Étienne,

J’ai tellement attendu votre mail, vous savez. Je l’ai tellement attendu, et une fois que je l’ai reçu

Étienne,

Si vous aviez vu cette lumière, est-ce qu’il y a une chance que vous l’ayez vu ? c’était un dimanche, à 18h06, précisément là que ça a commencé, est-ce que là où vous étiez elle était la même, comment le dire ? Une lumière diaphane, qui se posait très doucement sur les murs, sur les choses, et leur donnait une teinte un peu verte, un peu jaune, très douce, diaphane, qui faisait vibrer les choses d’une lueur surnaturelle, diffuse, prête à irradier, prête à irradier, et l’on était, en tous cas j’étais, j’étais dans cette lumière, dans la lumière, c’était ce genre de lumière vous comprenez ? une lumière qui ne se reflète pas simplement d’objet en objet mais cette sorte de lumière qui a sa propre consistance, qui se déploie dans l’air et on peut tout à fait être dedans, est-ce que vous imaginez cela ? et justement pour cela je m’en suis sentie toute entière enveloppée, baignée dans cette lumière si particulière, si étrange.
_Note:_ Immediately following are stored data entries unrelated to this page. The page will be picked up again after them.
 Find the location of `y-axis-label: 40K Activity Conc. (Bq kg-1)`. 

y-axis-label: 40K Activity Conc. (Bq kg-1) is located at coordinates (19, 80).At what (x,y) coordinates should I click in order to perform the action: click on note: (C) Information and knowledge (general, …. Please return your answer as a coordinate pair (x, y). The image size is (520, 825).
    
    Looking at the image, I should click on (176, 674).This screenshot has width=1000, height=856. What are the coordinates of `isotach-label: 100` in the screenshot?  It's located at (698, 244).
Alors je suis allée à la fenêtre pour voir d’où elle venait, et c’était le filtre de nuages gris de cendre, épais mais effilochés, et comme ça avait été une très belle journée il y avait derrière un soleil fou et implacable et c’était ça, l’ardeur totale des rayons transperçant ces nuages, c’était ça comme avait fait le soleil d’un mois d’août de plomb à travers les panaches de l’incendie, et cette lumière d’un autre monde, le crépuscule méridien, que cela faisait sur les pierres de la maison.

Étienne,

Je suis retournée au parc Monceau. L’arbre sous lequel nous nous étions allongés, les bourgeons y sont prêts à exploser.

Je ne pensais plus que vous écririez vous savez, et depuis que j’ai reçu votre mail je n’arrive pas à aligner deux lettres, même sur le rebord de mon assiette de soupe.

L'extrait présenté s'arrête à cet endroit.